All this has been quite a nightmare to investigate : remember we are talking of half-pixel shift (often 25 cm with our images), which is far bellow sensor-model accuracy anyway (actually only P and XS co-registration was able to show some evidences of something wrong). Anyway, we fixed everything and we get now a more accurate and consistent OTB, with answers to some previously unexplained behavior (for instance for Pléiades pan-sharpening). Meanwhile, this small shift broke nearly 400 tests which needed update …
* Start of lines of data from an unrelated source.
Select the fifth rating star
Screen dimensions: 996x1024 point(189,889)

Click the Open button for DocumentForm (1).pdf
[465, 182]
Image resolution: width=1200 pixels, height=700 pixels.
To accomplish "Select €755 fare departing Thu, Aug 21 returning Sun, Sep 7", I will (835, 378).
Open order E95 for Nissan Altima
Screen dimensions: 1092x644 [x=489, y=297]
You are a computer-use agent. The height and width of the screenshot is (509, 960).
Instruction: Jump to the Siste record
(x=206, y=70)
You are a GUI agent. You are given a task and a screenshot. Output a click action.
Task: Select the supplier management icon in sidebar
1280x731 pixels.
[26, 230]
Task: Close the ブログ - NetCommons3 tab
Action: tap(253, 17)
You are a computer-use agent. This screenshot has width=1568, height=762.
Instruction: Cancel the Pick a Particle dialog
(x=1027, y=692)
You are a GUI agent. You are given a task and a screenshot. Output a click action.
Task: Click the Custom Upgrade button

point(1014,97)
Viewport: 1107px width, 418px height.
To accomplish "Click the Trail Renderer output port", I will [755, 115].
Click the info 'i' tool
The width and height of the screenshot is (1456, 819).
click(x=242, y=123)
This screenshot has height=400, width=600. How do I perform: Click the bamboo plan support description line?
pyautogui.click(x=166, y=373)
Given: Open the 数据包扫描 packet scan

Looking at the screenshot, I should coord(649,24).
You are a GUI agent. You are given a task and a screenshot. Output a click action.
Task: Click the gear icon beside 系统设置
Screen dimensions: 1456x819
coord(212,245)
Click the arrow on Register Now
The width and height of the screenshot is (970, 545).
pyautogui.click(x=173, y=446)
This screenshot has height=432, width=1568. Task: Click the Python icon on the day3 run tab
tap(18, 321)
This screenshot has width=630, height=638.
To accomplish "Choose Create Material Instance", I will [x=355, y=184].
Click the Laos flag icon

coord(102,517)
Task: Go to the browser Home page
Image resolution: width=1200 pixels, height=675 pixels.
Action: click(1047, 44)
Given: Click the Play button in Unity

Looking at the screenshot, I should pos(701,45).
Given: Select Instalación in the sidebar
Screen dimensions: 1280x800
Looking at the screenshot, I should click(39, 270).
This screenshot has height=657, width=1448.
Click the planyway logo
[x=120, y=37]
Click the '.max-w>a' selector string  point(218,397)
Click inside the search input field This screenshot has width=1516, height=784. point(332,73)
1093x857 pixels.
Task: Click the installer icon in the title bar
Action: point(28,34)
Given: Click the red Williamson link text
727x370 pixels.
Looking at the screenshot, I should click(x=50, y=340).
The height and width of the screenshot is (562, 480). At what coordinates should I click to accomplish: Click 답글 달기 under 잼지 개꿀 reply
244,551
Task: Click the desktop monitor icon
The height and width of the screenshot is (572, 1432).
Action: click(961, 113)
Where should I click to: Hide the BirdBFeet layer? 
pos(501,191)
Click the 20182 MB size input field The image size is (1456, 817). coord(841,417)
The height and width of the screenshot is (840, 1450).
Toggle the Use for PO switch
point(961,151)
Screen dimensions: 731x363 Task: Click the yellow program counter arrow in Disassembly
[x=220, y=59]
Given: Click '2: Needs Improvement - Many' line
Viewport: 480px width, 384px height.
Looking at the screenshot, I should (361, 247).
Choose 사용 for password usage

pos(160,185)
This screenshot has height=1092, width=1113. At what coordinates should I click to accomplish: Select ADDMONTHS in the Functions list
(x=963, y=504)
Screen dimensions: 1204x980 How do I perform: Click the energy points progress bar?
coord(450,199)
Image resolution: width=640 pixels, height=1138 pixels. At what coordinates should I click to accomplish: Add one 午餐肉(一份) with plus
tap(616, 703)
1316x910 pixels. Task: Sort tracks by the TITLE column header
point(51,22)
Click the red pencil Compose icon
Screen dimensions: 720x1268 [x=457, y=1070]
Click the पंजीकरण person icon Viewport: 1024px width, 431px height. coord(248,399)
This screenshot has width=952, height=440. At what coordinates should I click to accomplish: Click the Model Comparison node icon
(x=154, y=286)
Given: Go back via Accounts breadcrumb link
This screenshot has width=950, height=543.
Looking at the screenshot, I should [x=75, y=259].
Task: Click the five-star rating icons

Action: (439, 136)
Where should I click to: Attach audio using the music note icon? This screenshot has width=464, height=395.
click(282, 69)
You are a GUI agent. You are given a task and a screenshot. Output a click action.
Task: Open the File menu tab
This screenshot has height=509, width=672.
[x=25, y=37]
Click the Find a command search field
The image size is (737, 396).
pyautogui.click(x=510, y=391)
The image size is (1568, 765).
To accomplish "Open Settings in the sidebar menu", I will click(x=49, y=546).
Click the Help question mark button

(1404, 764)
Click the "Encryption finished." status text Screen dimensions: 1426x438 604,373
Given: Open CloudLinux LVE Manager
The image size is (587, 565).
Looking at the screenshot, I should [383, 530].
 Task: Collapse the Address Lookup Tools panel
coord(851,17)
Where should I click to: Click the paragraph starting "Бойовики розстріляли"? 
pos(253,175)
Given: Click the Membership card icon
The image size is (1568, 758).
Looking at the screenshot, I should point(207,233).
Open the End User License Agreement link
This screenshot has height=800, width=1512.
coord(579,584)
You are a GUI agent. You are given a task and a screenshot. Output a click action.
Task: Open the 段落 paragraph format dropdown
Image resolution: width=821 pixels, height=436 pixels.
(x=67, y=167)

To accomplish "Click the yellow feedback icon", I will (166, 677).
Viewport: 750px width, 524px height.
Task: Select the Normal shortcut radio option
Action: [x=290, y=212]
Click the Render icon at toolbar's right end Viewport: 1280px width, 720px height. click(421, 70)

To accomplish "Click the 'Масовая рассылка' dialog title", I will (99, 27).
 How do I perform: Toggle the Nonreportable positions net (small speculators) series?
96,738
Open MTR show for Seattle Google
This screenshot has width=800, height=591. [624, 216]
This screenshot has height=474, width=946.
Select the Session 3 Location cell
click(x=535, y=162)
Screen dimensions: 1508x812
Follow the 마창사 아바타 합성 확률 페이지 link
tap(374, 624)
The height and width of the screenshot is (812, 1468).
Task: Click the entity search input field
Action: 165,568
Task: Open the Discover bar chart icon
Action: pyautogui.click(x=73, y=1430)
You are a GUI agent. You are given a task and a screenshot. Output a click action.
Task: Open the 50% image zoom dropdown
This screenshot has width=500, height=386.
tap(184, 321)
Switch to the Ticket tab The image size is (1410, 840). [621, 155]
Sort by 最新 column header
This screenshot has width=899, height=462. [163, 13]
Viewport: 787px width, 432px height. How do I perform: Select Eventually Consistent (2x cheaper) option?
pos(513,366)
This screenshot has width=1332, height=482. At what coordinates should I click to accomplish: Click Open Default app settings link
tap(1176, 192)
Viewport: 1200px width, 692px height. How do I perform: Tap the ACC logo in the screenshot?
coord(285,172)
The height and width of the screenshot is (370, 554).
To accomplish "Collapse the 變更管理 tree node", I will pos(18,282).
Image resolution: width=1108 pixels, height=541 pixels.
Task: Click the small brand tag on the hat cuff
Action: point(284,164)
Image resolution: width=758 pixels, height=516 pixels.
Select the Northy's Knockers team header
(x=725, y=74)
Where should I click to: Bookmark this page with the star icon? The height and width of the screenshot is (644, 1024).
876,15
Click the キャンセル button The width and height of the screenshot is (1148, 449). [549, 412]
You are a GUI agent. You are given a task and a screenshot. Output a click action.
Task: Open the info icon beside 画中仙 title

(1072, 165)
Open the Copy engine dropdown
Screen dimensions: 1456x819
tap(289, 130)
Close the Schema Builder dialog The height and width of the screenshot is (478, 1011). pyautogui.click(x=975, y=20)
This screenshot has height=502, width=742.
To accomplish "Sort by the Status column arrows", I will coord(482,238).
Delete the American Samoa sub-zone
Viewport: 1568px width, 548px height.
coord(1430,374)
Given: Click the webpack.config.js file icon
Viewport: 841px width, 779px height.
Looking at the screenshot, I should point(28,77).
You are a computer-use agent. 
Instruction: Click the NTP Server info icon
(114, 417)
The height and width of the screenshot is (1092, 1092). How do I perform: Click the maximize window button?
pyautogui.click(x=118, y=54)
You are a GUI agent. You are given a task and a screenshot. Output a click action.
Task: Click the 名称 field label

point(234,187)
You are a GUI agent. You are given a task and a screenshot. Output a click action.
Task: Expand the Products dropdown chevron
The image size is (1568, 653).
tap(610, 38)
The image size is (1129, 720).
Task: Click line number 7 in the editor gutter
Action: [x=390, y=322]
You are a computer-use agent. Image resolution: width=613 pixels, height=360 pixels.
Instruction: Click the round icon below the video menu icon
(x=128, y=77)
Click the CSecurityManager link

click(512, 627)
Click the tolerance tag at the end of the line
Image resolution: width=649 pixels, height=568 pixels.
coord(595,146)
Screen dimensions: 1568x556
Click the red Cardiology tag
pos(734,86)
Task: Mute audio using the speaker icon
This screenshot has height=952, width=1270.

To sum up, conventions now in OTB 4.2 are:
- OTB uses pixel centered convention (like in ITK) : the origin of an image is located at the center of its pixel position (0,0). This points also corresponds to the continuous index (0., 0.),
- The geotransform read from GDAL is translated so that the geolocation of the image is the same using OTB convention or GDAL convention (origin attached to top-left corner of the first pixel),
- If the image has a projection, its OTB physical space corresponds to its ground coordinates,
- If the image has no projection, it is assumed to be in sensor geometry. Its OTB physical space corresponds to the sensor focal plane : physical point (0., 0.) corresponds to the top-left corner of the first pixel (this would be also the case for an image without geotransform),
- OSSIM uses pixel centered convention, but in OTB filters, image positions are given to OSSIM expressed in physical space. Filters are in charge to convert the default origin in OTB (0.5, 0.5) into the expected index position of the first pixel in OSSIM (0, 0). This adaptation is done for direct and inverse localization, and also for GCP coordinates,
- The Pléiades sensor model contributed to OSSIM plugins has been updated to adopt the same convention as other sensor models.
What can you expect with OTB 4.2 :
- Slightly better geo-location accuracy with geo-referenced raster for instance when comparing to a vector layer,
- Slightly better geo-location when ortho-rectifying raw Pléiades images (almost unnoticeable),
- Better pan-sharpening of Pléiades data using sensor model registration,
- Very good pansharpening of Pléiades data using the dedicated Pléiades mode for registration, which takes advantage of the fact that P and XS in Pléiades products are already registered.
Business as usual
The complete Release Notes can be found here, and you can see that no less than 2 bugs have been fixed with respect to the RC, as well as 3 bugs on the Monteverdi2 side. Thanks again to all the contributors for the great work and to all the users for their feedbacks after the release candidate! (especially to Catherine Kern from ICube laboratory for her validation of Pléiades optical calibration)
As usual, sources (OTB, Monteverdi2) and binary packages (Monteverdi2 for Mac OS X and Windows) can be downloaded here. For Linux users, new version will be soon available for update through your favorite package manager software.
Note that we have a new type of package for our Windows users, available on Sourceforge: it is a self-contained complete archive containing all binary tools for OTB, including Applications, Ice and Monteverdi2. Nothing needs to be installed, just unzip it somewhere on your computer and you can get started! This feature is still a bit experimental, so please let us no if you run into any trouble with it.